Sudahlah… aku sepertinya memang harus menyerah hari ini. Cukup untuk hari ini… lebih baik pulang ke rumah! Tapi… kok? Mataku membeku ketika menemukan sesosok benda yang sangat familiar dengan mataku. Benda yang membuatku tau nama seseorang. Nametag dengan nama Febri Kurniawan di dalamnya. Name tag yang sama, karena aku tau persis warna dan perusahaan dari si name tag itu. Namun, mengapa bukan Febri yang mengenakannya? Mengapa orang yang berbeda? Mengapa?
Akhirnya kudekati pria yang baru saja turun dari bus yang akan kunaiki itu. aku menyapanya dengan senyuman. Ia sepertinya sangat heran. Mungkin wajahku seperti orang yang mengenalnya.
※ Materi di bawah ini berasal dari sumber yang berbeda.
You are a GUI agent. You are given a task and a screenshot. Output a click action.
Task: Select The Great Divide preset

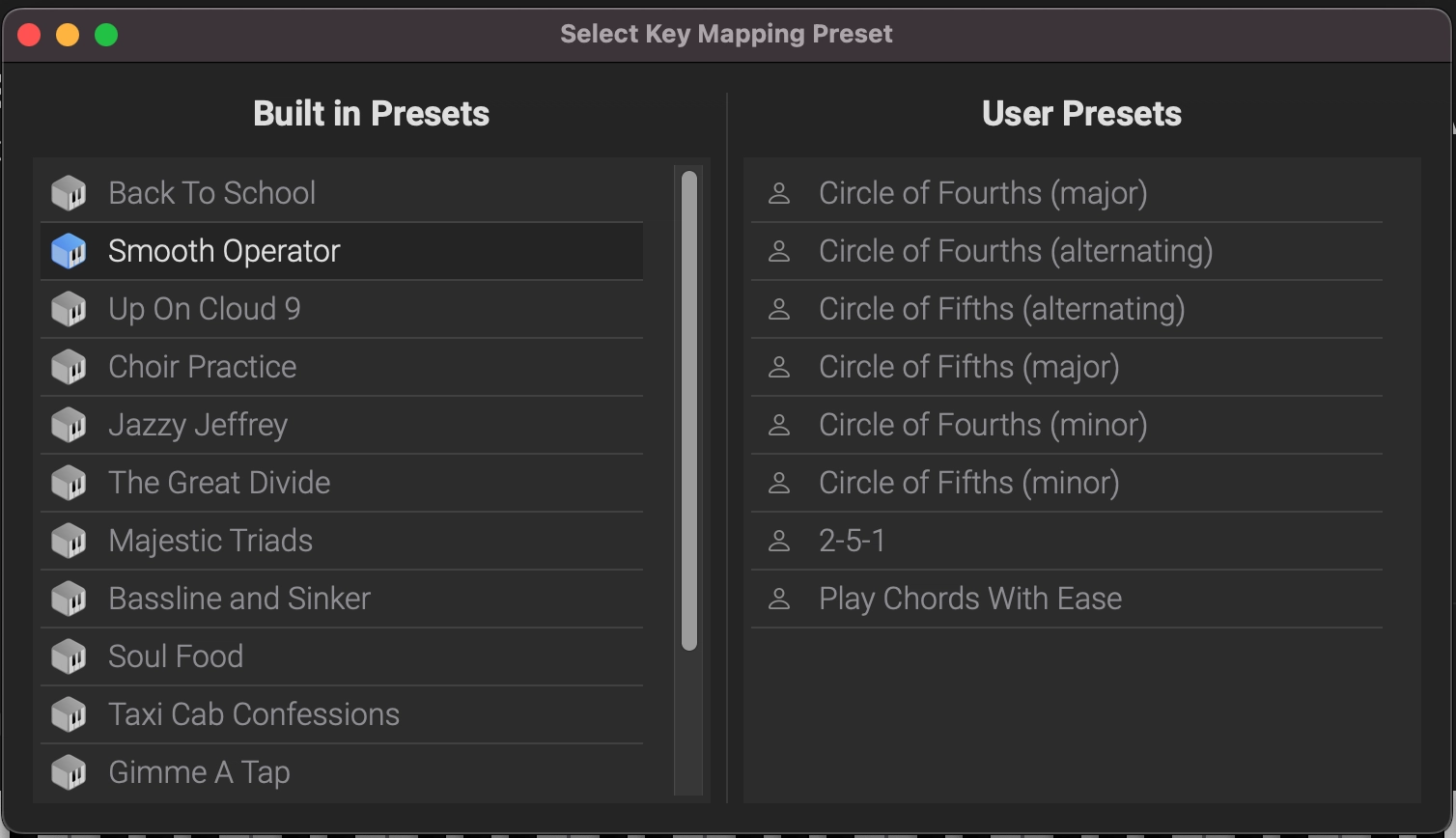pyautogui.click(x=219, y=483)
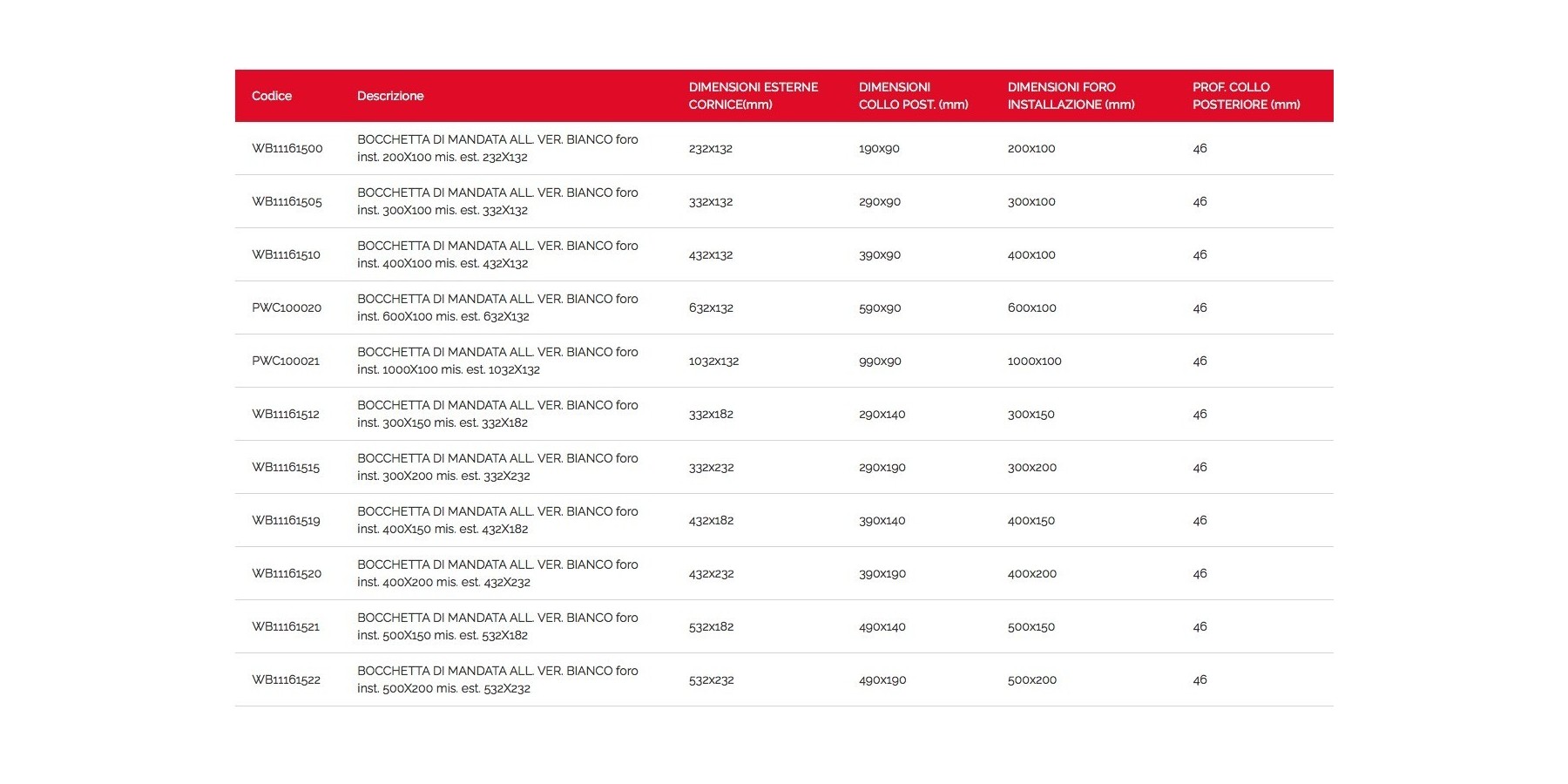Viewport: 1568px width, 784px height.
Task: Select product code PWC100020
Action: tap(287, 308)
Tapi diwajahnya tertulis bahwa ia tak mengenalku sama sekali. Aku tak peduli. Yang aku pedulikan saat ini adalah mengetahui name tag yang dikenakannya itu miliknya ataukah milik orang lain.
“Ada apa ya?” tanyanya.
“Maaf mas, name tag ini punya mas?” tanyaku padanya sambil menunjuk pada si name tag.
“Iya… Saya Febri Kurniawan. Kenapa emangnya? Kamu tidak percaya?” tanyanya padaku.
Mungkin wajahku memang memasang pertanyaan seperti itu. Dengan sigap ia mengeluarkan dompet dan kartu identitasnya padaku seperti aku ini pegawai kecamatan yang memeriksa kartu identitas seseorang. Tapi tepat sekali, namanya memang Febri Kurniawan. Lalu cowok itu? siapa namanya? Bukan Febri? Jadi… selama ini aku mengenal nama seseorang secara salah? Aku mencintai seseorang yang bukan bernama Febri? Jadi, Februari ini bukan untuk Febri? Hah… sudahlah. Biarkan Februari ini tetap menjadi milik Febri meskipun itu bukan namanya sekalipun. Namun, aku sudah terlanjur jatuh cinta. Jatuh cinta pada seorang cowok yang kutemui di halte pada saat hujan. Seseorang yang entah kapan bisa kutemui lagi… seseorang yang membuatku jatuh cinta pada pandangan pertama. Indah.